Throughout her career, Professor Kasperson was also an active researcher, pursuing scholarly
interests in the general areas of risk analysis and global environmental change. In 1993, she
was promoted to research associate professor in Clark's George Perkins Marsh Institute. She was
the author of more than 80 articles, books and technical reports, editor of several journals and
recipient of many research grants. She is also recognized by her colleagues as a key contributor
to much of the research undertaken by the George Perkins Marsh Institute. She was co-editor of
the Nature and Society section of the Annals of the Association of American Geographers
with Roger Kasperson. Professor Kasperson was particularly fond of words and tracking down
information that others believed could not be found, leading some colleagues to believe that
when she walked through the library "books talked to her."

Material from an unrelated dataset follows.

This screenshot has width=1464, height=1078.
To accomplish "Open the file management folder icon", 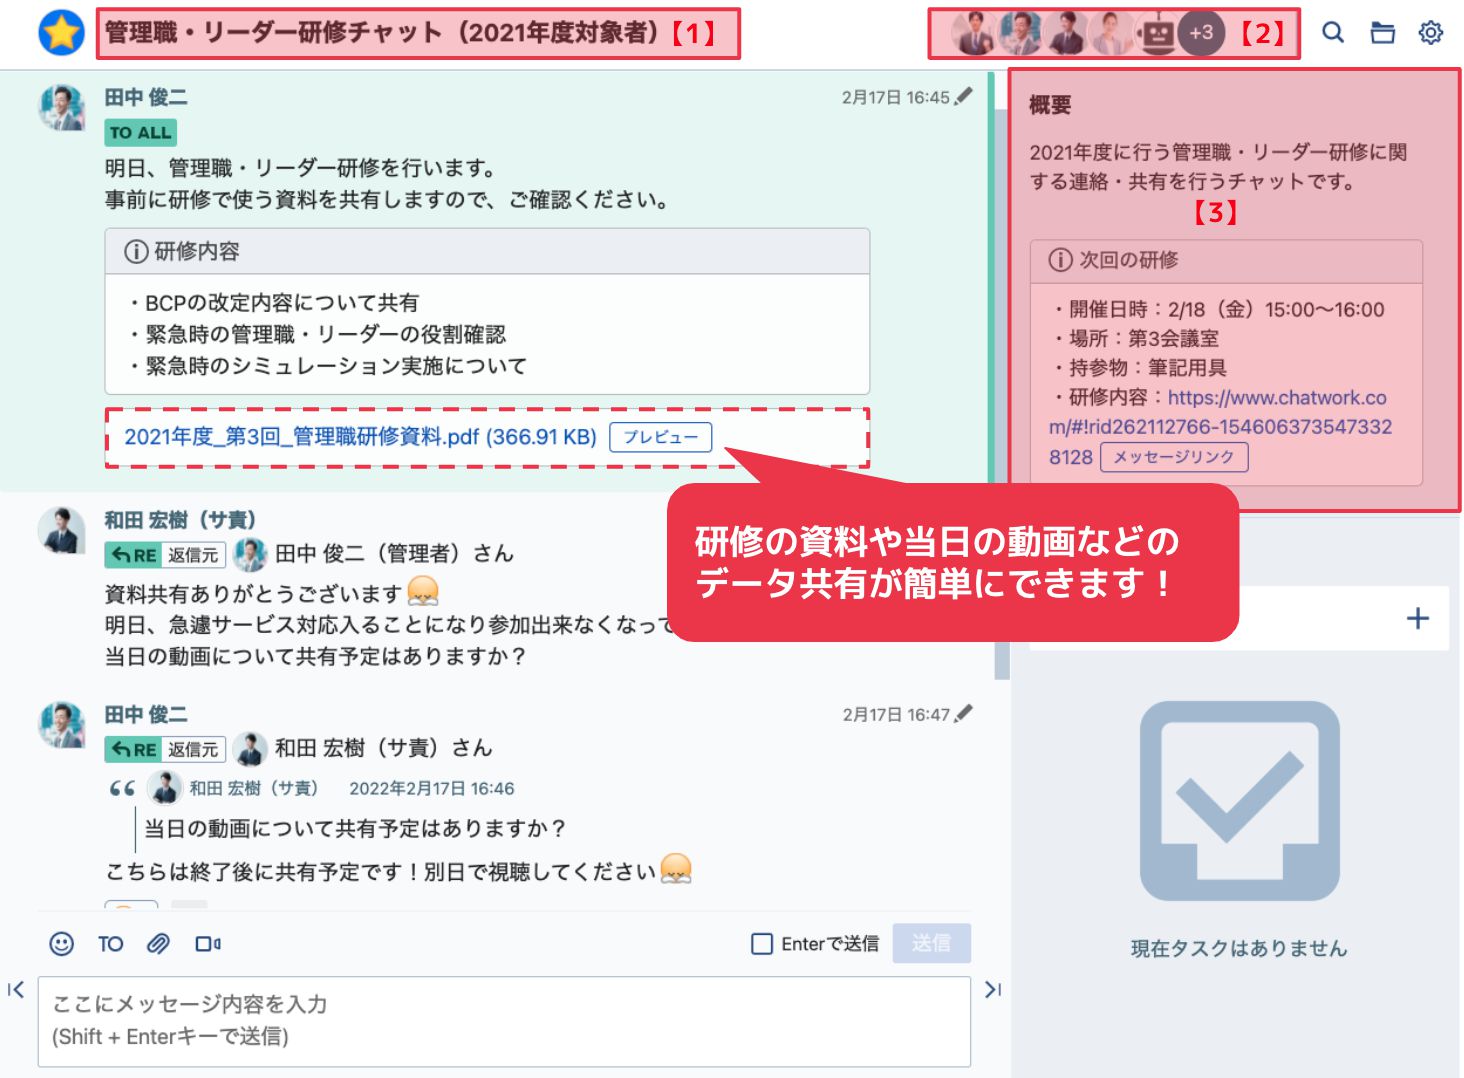I will (1383, 33).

Jeanne X. Kasperson was a key member of a highly productive research group at Clark University,
first at the Center for Technology, Environment, and Development (CENTED) and later in its
successor the George Perkins Marsh Institute. This group worked primarily on risk and hazard
issues and later on global environmental change. Jeanne's role was a combination of researcher,
bibliographer, and repository of deep knowledge on the relevant literature, and writer and
editor.
Her publications have a prominent place in risk/hazards and global change research.

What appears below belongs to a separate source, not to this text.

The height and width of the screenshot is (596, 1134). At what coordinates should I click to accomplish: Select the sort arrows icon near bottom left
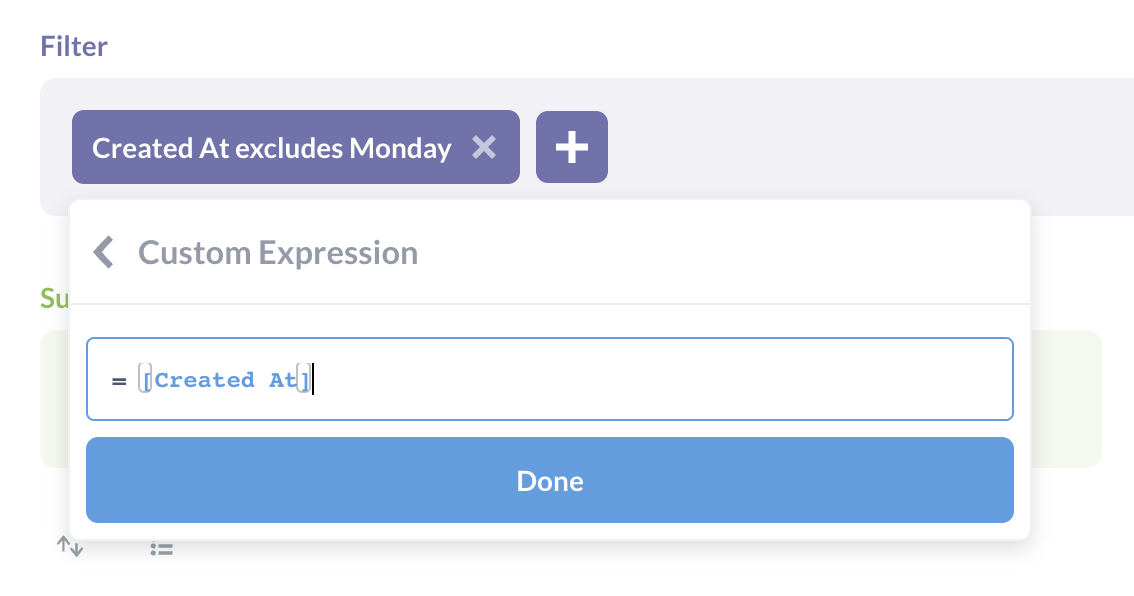point(69,547)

Her early research with other group members focused on hazards theory and methodology,
substantially extending the earlier natural hazards paradigm. Perilous Progress: Managing
the Hazards of Technology, published in 1985, summarized theoretical work and case study
applications. Subsequent assessments with Robert Kates profiled the state of hazards research
in the mid-1980s. In the latter part of the same decade, she co-authored a series of works
addressing the "social amplification of risk," an integrated analytic approach addressing
how society processes and responds to the flow of hazards and hazard events. During the 1990s,
she collaborated with Roger Kasperson and Bill Turner on a comparative study of nine
environmentally endangered regions around the world, resulting in
Regions at Risk:
Comparisons of Threatened Environments
published in 1995 and a series of related regional monographs published over the next five years.
In 2001, she and Roger Kasperson published Global Environmental Risk, a work exploring the
use of risk analysis to understand global environmental change. A work is currently in
preparation collecting significant work of Jeanne and her husband Roger, which will be
published in 2003 by Earthscan Press.